De acordo com o argumento da corrente, esta seria a marca do modo de regulação: o encaixe coerente das instituições mediadoras teria desempenhado um papel decisivo. Estado e capital irmanados em nome dos avanços sociais. Desenraizadas das lutas de classe, as mediações estariam livres para operar no sentido da eficácia produtiva, base instrumental do progresso individual. O sistema é virtuoso, na medida em que todos saem ganhando. (BRAGA, 2003, p.61)

Para Farias, o grande problema com os modelos que “têm em comum o princípio da primazia do progresso técnico no seio da sociedade do futuro” (FARIAS, 2003, p.142) é que excluem de suas análises a dinâmica da luta de classes no processo de mundialização neoliberal. Essas utopias consideram que os rumos adotados são fortemente definidos pelas próprias forças produtivas e não pelas “capacidades políticas e interesses capitalistas da nação americanas e das elites empresariais” (GOWAN, 2003, p.11).

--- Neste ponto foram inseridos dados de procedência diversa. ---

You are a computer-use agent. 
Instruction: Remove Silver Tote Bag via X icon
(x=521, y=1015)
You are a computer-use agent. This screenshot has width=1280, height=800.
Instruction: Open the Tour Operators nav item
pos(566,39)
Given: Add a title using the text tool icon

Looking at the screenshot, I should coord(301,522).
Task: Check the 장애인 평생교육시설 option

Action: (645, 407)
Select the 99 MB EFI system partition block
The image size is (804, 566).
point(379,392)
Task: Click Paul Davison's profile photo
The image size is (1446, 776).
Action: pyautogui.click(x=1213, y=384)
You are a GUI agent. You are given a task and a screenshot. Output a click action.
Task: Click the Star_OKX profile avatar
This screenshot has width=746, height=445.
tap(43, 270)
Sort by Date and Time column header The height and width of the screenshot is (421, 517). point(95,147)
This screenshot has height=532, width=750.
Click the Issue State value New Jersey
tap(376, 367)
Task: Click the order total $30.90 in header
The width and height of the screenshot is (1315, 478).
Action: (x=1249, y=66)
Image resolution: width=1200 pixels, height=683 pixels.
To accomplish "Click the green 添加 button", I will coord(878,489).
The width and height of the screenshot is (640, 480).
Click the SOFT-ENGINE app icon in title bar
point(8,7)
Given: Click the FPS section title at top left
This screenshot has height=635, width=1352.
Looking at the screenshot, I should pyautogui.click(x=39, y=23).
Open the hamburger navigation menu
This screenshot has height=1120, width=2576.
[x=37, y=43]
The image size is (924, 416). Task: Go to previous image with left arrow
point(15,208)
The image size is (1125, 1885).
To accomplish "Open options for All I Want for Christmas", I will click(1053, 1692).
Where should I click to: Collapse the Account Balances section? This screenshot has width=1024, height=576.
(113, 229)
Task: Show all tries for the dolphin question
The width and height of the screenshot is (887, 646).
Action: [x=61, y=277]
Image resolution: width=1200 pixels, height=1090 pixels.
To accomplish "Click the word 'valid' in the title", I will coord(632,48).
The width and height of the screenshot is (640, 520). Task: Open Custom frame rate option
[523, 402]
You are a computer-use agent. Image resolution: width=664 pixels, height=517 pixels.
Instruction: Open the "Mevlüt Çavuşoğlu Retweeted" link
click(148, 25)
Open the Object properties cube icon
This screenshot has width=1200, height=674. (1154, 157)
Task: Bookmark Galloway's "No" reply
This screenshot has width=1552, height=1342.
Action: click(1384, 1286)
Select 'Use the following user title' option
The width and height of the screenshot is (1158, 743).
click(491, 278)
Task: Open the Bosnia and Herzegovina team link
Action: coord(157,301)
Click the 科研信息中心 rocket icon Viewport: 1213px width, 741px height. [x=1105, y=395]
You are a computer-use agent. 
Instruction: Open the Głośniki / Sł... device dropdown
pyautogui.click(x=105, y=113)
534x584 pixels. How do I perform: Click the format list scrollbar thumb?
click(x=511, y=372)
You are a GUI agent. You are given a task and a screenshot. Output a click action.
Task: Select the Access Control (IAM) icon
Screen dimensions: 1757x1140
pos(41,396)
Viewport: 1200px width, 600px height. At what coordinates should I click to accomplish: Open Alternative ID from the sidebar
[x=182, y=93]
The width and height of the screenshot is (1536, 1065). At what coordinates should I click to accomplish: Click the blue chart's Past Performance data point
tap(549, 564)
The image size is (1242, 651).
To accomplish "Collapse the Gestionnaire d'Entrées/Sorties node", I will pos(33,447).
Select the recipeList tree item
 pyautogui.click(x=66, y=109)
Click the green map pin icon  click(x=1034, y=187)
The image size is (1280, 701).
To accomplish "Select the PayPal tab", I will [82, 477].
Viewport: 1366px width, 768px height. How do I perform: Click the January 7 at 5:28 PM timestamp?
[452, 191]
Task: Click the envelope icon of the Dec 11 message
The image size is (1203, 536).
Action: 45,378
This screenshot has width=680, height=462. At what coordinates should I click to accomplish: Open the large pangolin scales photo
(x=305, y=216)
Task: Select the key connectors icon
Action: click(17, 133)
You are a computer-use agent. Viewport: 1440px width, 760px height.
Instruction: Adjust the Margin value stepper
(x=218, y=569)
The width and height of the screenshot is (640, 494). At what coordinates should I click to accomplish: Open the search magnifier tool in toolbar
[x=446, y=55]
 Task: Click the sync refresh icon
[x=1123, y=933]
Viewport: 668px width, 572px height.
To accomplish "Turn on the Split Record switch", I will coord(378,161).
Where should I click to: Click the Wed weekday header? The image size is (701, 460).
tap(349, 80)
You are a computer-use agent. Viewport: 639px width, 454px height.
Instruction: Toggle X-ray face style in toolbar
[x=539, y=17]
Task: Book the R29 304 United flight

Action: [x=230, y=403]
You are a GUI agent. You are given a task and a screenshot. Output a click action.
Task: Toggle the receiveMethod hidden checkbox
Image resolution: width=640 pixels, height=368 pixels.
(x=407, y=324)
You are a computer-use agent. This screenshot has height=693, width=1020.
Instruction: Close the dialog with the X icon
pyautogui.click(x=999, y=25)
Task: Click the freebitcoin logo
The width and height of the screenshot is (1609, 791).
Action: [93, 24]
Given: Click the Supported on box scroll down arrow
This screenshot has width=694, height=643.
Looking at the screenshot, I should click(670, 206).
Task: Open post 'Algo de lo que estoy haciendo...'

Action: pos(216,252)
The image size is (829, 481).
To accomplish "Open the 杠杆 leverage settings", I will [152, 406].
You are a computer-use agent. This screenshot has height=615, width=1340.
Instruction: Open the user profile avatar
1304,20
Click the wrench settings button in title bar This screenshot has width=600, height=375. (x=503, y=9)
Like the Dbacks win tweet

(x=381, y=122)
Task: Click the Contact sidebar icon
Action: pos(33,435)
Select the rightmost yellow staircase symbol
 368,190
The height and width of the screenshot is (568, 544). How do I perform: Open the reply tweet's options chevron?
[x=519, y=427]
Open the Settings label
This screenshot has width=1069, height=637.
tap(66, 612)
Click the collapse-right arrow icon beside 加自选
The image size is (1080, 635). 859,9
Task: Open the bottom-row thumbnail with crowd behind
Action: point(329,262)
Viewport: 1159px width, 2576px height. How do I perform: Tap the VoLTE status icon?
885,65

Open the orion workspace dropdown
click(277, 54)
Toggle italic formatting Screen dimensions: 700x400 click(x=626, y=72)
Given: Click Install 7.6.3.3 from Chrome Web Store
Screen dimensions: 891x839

A inspiração reformista, que procura mascarar as contradições da sociedade, típica do discurso regulacionista, é criticada também por Magaline:

A produção, o progresso técnico e o crescimento são hoje o centro da colaboração de classes: isto constitui o índice de uma deslocação das contradições, que nos parece característica do revisionismo moderno, e cuja análise reveste uma importância de primeira ordem para aqueles que querem acabar com a exploração, a opressão e a dominação imperialistas. (MAGALINE, 1977, p.12)

O aumento na taxa de exploração do trabalho, personificado no processo de precarização e flexibilização adotados nos países capitalistas hoje, perde o protagonismo no debate. Pressionados e desorganizados, os trabalhadores deslocam-se em grandes levas rumo ao setor informal e ao desemprego, vendo seus laços de identificação e seu poder de negociação desgastarem-se.